Continued progress. The surface panels have been cut and one side of them has been painted with sealer:









The base of the panel is 44" wide and tapers to the top of the contact zone 42" up. At that point, the panel is 36" wide and remains so all the way to the top.









I also painted all of the hinge parts:


----------



## wildo

I cut the slats at lunch today. Tonight, I'll attach them to the front side of the surfaces and then paint the front side with sealing primer. The slats in the contact zone are cut on an angle to match the angle of the contact zone.


----------



## crackem

you are an industrious MoFo. That's going to be a very nice a frame. I would have laid some 2x4's with some plywood over the top and hoped it held


----------



## wildo

crackem said:


> you are an industrious MoFo. That's going to be a very nice a frame. I would have laid some 2x4's with some plywood over the top and hoped it held


Ha! This has got to be one of the funniest compliments I've ever received. Yes- I love building stuff! It's quite possible that I love building things more than I love actually using the things I build. I suspect this a-frame should get a decent amount of uses though.


----------



## wildo

Slats on one side done. Was going to do the other side (background) but I'm tired and it can wait.


----------



## OriginalWacky

Looking great. Can't wait to see it completed.


----------



## wildo

OriginalWacky said:


> Looking great. Can't wait to see it completed.

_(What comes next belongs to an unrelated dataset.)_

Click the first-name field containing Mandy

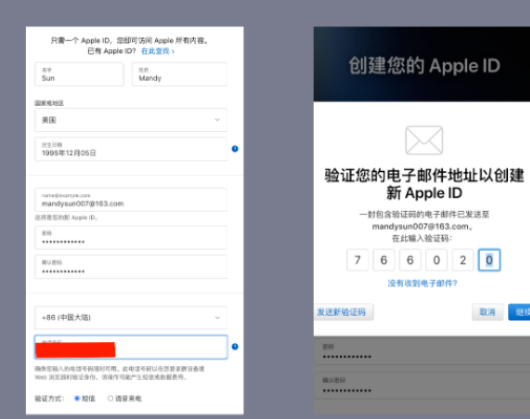pyautogui.click(x=179, y=74)
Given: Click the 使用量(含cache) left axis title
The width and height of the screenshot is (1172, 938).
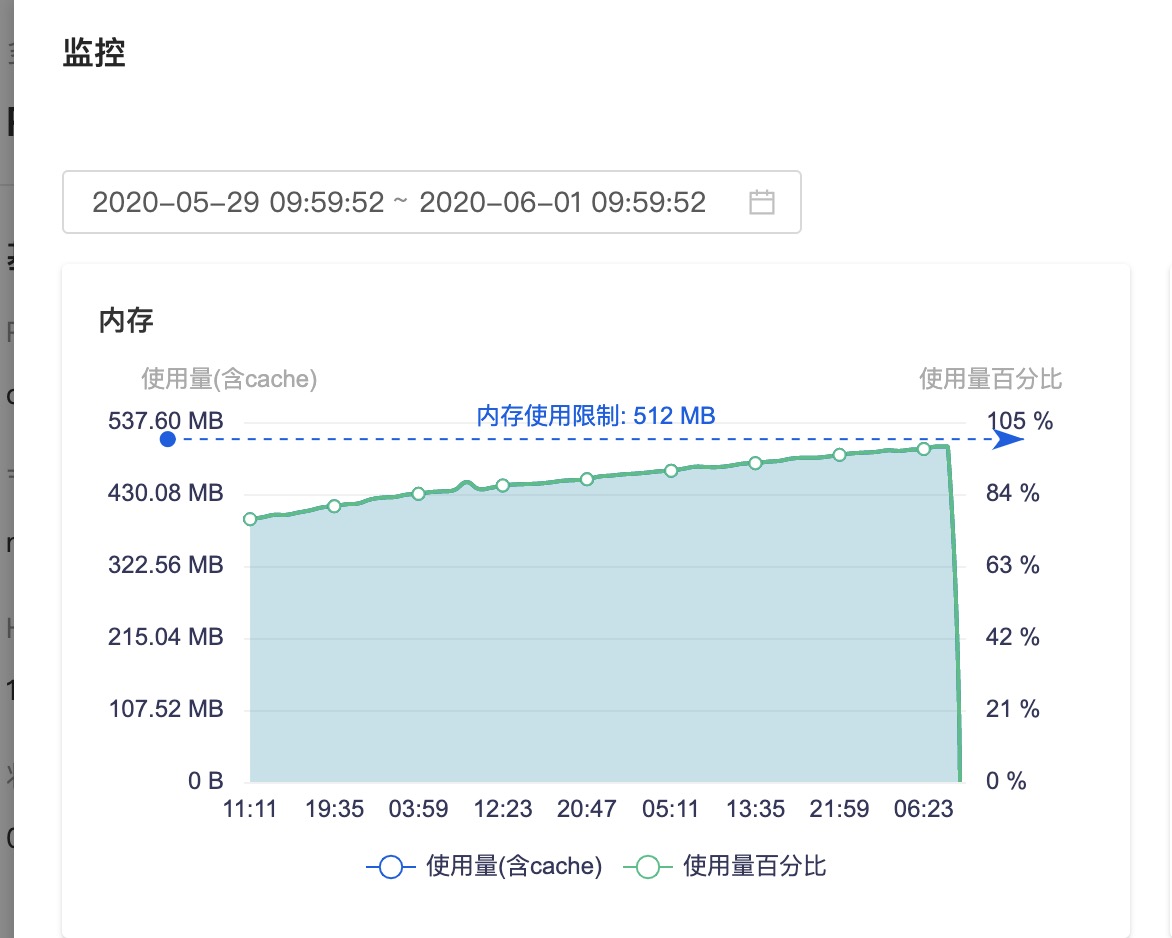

Me either! This is taking WAY too much time. But I'm home from the conformation show for the day so I have plenty of time to work on it tonight. Hoping to get the other side slatted up, and both pieces sealed. With any luck, I can get the sand layer on...


----------



## wildo

I was able to get both sides of the hinge mounted. Here's the first side where you can see how I lagged it into the face:









We have lift off!!









"Flash Pimg!" (Actually, had I used a flash, you might actually be able to see her.)









5'6" peak:









2' minimum (though it's a bit higher than 2' here)









Now for some sealer/primer, color coat, sand, and top coat... Oh yeah- and the chains...

BTW- I took some video of Pimg going over for the first time, but the person holding the camera (not me) didn't actually press the record button. I won't be setting it back up until it's painted. :angryfire:


----------



## wildo

Final painting and texturing underway.


----------



## wildo

I got the yellow coat complete at lunch today, and the texturing turned out top notch if I do say so myself! (The paint is still wet in these pics)


----------



## Liesje

Wow Willy you are talented!

Now that I'm hooked on flyball I've been reading up on the various types of boxes and the physics behind them. This weekend I box loaded for our Standard team and was scoping out all the different boxes each team had. It got me wondering if Willy could start making flyball boxes, since the one I want is made by a guy in Langley, BC and is over 45lbs shipping weight...


----------



## wildo

I'm sure I could... And you're not far away. Wanna send me plans? (Or at least pics?)


----------



## Liesje

Sure. I wouldn't be able to afford one until the end of the summer, but it would be way more practical to have someone that know what they're doing build one within driving distance than try to do it myself from scratch or have one shipped. Or maybe my team will be in the market for something else soon, I'll ask. I'll send you some links I was looking at and you can see if you have any interest in such a project. I can't tell how complicated it really is. I do know the Langley guy sells the thrusters and hardware with a plan for the rest of the box and that's cheaper than shipping an entire box but still too complicated for me.


----------



## Liesje

This is the site I was mostly looking at: Flyballequip.com - Part of The Willoughby Workshop

His thrusters: Flyballequip.com - Part of The Willoughby Workshop

His box: Flyballequip.com - Part of The Willoughby Workshop

His plans: Flyballequip.com - Part of The Willoughby Workshop


----------



## Liesje

http://u-fli.com/inc/viewfile.inc.php?id=57 Section 4.2 gives the required box specs


----------



## wildo

$600 CAN for a box!???? That box looks easy to make, no question. The thruster would need to be purchased of course. (Some day I'll own real machining tools- but for now, I am not that equipped.)


----------



## Liesje

I got the feeling that a tournament spec box would be $800-$1500 USD.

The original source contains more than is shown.